It wasn’t long for parents with pitchforks poked and prodded at the school board enough times that the members, sensing that in an election year, the “stick a fork in it it’s done” earnestness, might cause a competitive campaign or two. It still might, as the sting of imperious decree tends to rub people the wrong way. So last night they voted to restore the rights to bake sales, limited to special events and after school hours. But that’s not why, as they see in the education industry, they earned an F. The F is for Failure to submit a purchase request for computers where the numbers added up correctly. No, that’s not a figure of speech here, it is, according to the The Hour, a sad observation that our board of ed cannot demonstrate the very same math skills that Norwalk students are expected to learn. The details though sketchy resulted in one common council member abstaining from voting:
Richard A. McQuaid, council minority leader, afterward cited a typo made by the school officials — and later corrected — as grounds for abstaining.
“If you’re on the Board of Education and you can’t do math, I have a problem with that. Their (original request) was for 175 computers,” McQuaid said.

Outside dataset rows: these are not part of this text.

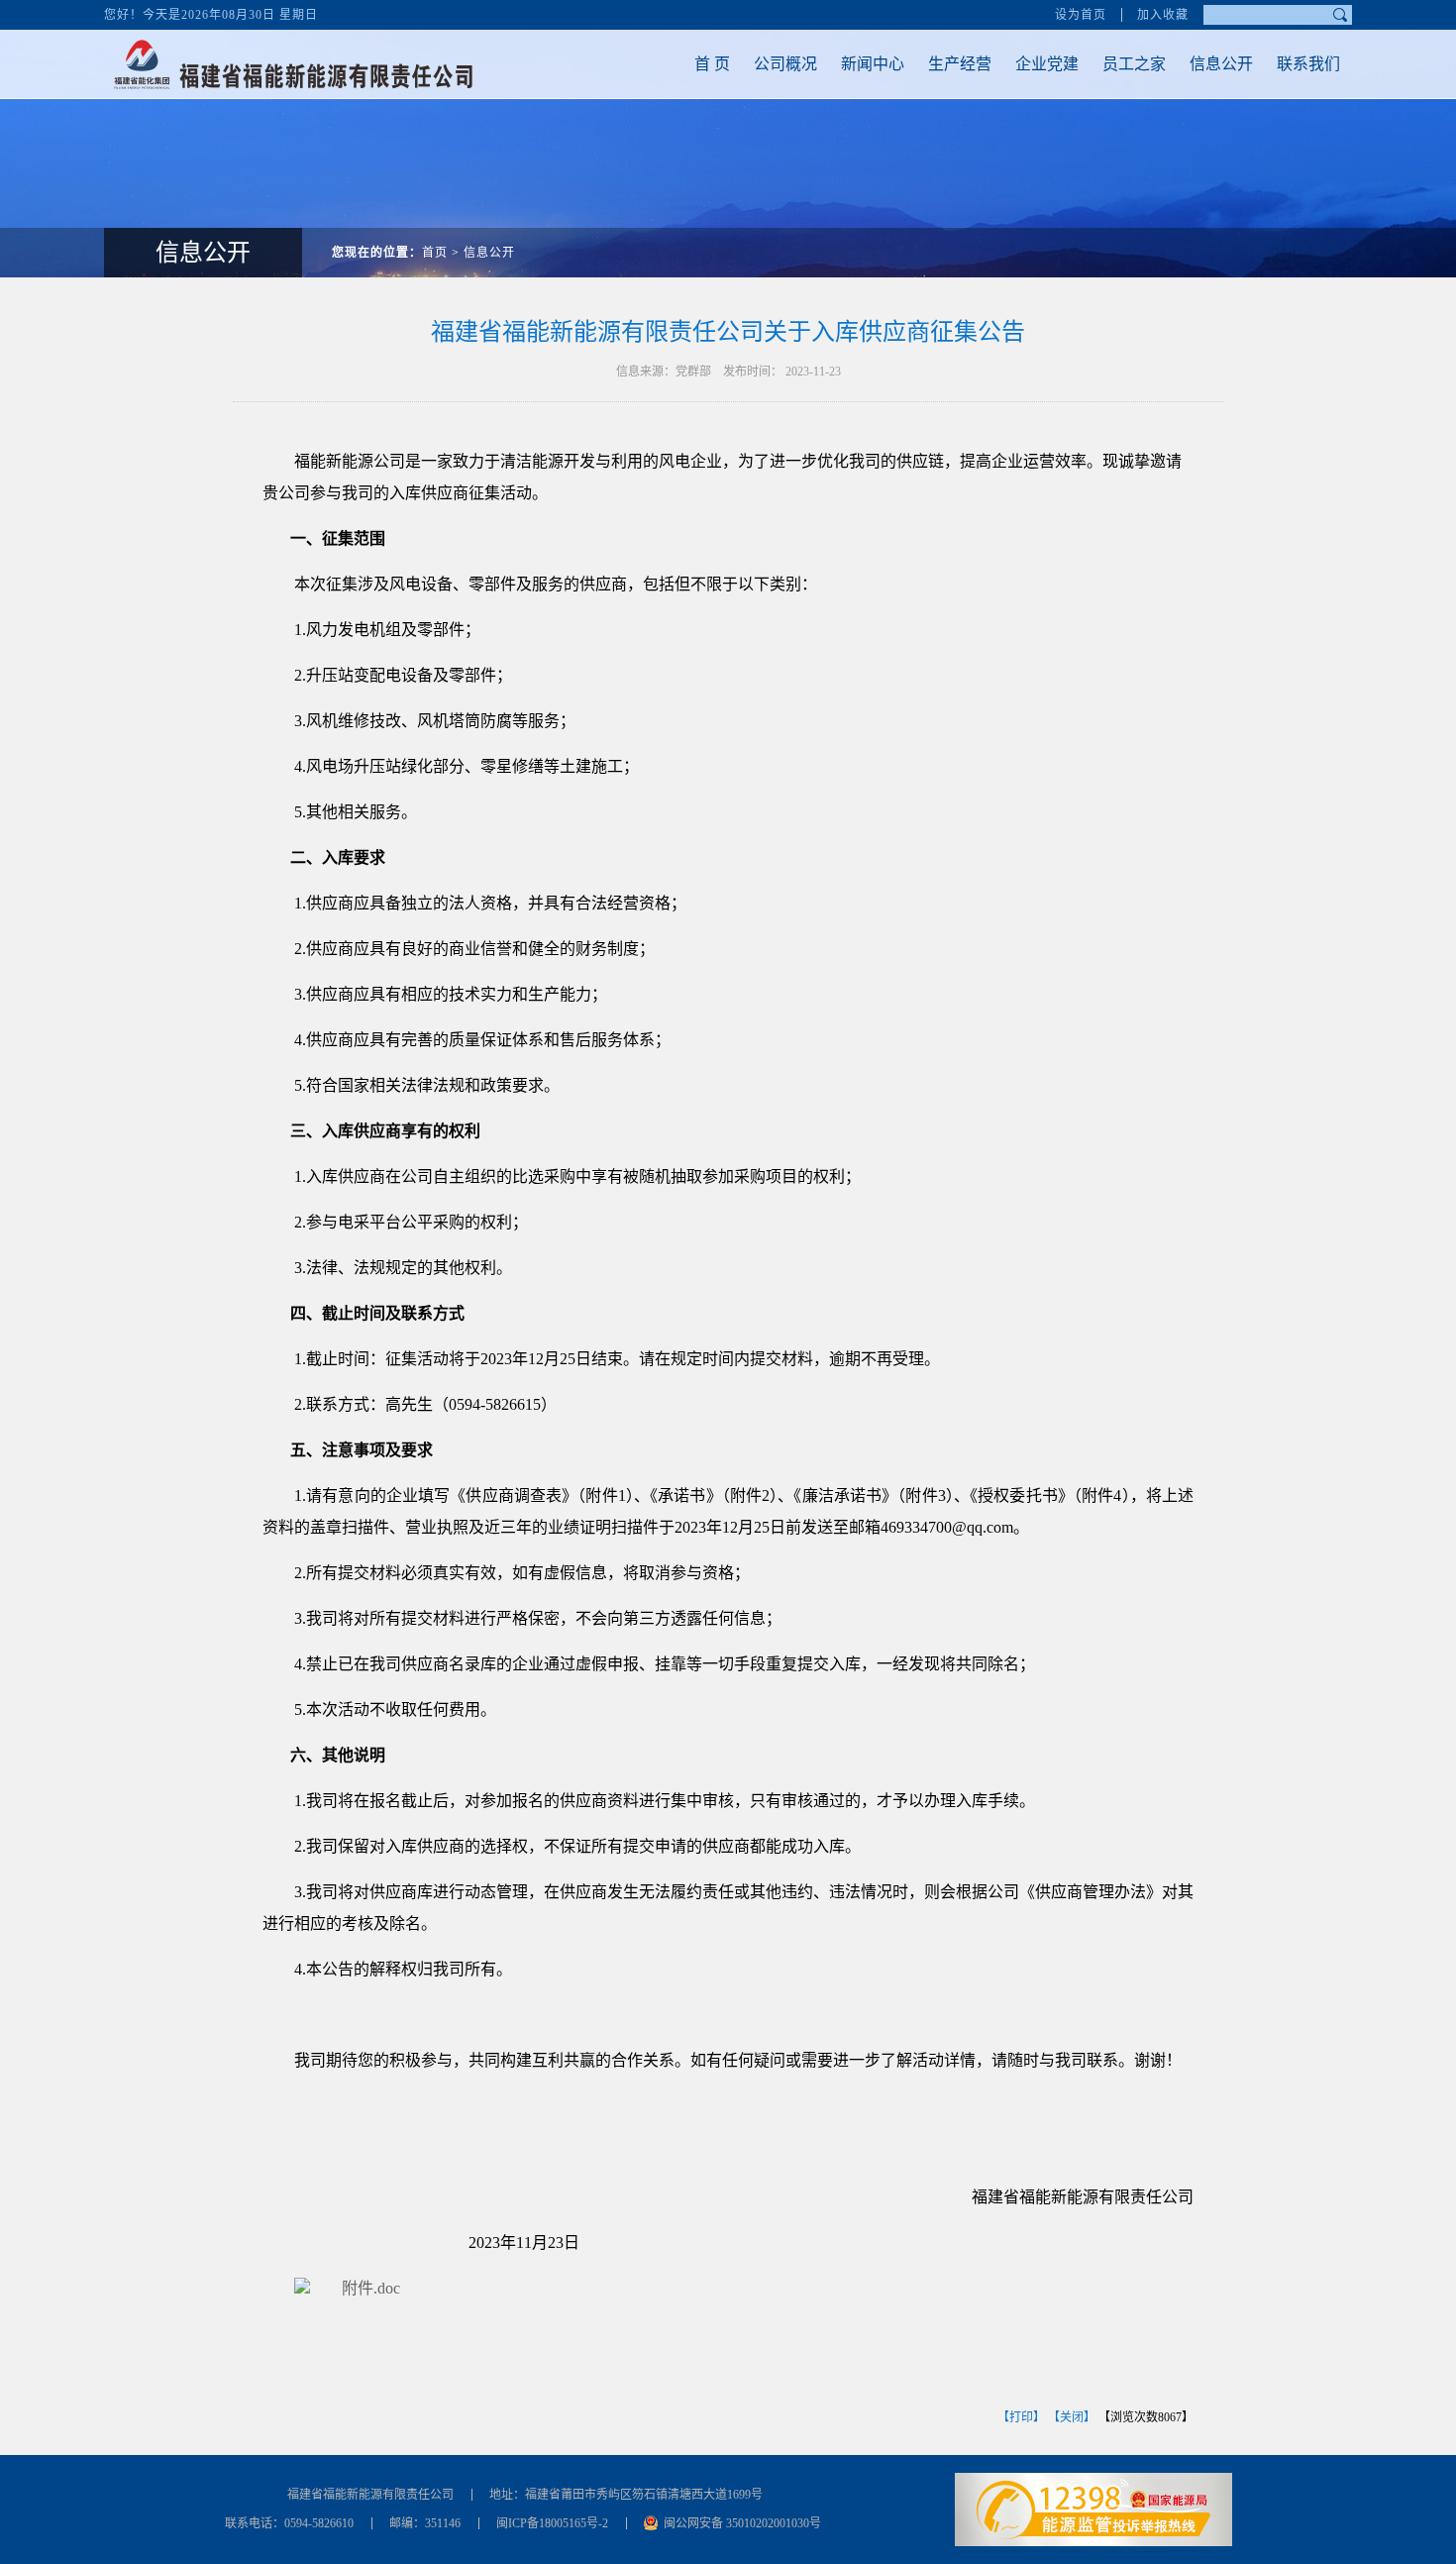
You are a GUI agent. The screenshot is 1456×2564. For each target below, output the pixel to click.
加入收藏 (1163, 15)
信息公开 (1221, 63)
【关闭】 (1071, 2417)
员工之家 (1134, 63)
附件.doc (371, 2288)
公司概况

A $875,000 capital appropriation approved by the council for fiscal year 2006-07 is paying for the computers. The expenditure represents the second year of the Board of Education’s three-year technology upgrade plan.
It isn’t hard to submit pricing for computers, people who work in the corporate world do it all the time, and here’s the dirty little secret. Companies like Dell provide you with the full quote, after you simply declare you system requirements. You can do this online, in real time, and therefor there is no “dog ate my homework” excuse for submitting a proposal for one amount based on a different total number of computers with the corresponding invoicing for a different quantity. That alone earned them an F. But why stop there? There’s the whole issue of what technology they are choosing to being in to the classrooms.
With the Julie Amero case still hanging its preposterous legacy on computers in the classroom,
On Tuesday night, the Common Council approved the purchase of 200 Dell Latitude D520 laptop and 50 Dell OptiPlex 745 desktop computers from Dell Computers for the 10 schools for a sum not to exceed $233,808.“We probably have close to 4,000 machines (districtwide). We’re trying to replace 700 to 800 a year,” said Ralph Valenzisi, director of technology for Norwalk Public Schools. “We’re replacing them and installing software. The end of March is about the time (the 250 newest computers) should go in.” …For 2007-08, which starts July 1, the school board has requested another $875,000. The bulk of the money, if approved, will go to replace the district’s Novell Inc. network with a Microsoft Corp. network.
Microsoft makes bad software. There’s a whole industry devoted to “protecting” your computer from malicious spam, virus, malware, trojans, bots and other terms that make non computer aficionados eyes glaze over. But there is a computer platform that is more secure, and costs less to maintain. That would be Apple computers. I’m biased, I operate on three distinct computer platforms, Apple OS X, Windows XP, and Linux. As an advocate of open source software, I routinely scorn the sheepwalkers who buy Microsoft blindly, opening themselves to an endless war with insurgent attacks on computing safety. Schools, don’t have the largess of corporate budgets to endlessly dump money into technology designed only to keep things running as they were envisioned to do. Smart, A-List, thinking would steer school board technology teams into ubuntu for education, ubuntu, xandros, and of course the Redhat family of products. Which would mean that the operating costs of a pricey operating system that doesn’t work could be replaced with a low cost to free operating system. So the school board earns its F for not thinking, and not asking questions.
Kudo’s to Common Council Member Rick McQuaid, for remembering that we can’t expect our school students to meet high educational standards if the school administration is incapable of meeting basic standards itself.
Governor Rell has declared that more education funding is needed. She has loaded up a trebuchet with bags of cash she intends to launch at the education industry of Connecticut and somehow get better science and math education out of throwing money at it. Yet, here in Norwalk, the Board of Ed insisted on banning bake sales which would result in reducing money to the system, and then wasting money by improperly requesting technology funds which turn on purchasing notoriously flawed software.
So what should the Board of Ed have done? They should be spending time investigating technology budget requests and insisting that the best technology solution start with open source and free, rather than closed source and expensive. They should be spending less time worrying about what kids are eating at bake sales, and more time squeezing real education out of the dollars that they have instead of relying on parents and PTOs to fund raise in the first place. And maybe they should go back to their own education, and ask themselves why substandard work on their part should be presented to the public at all.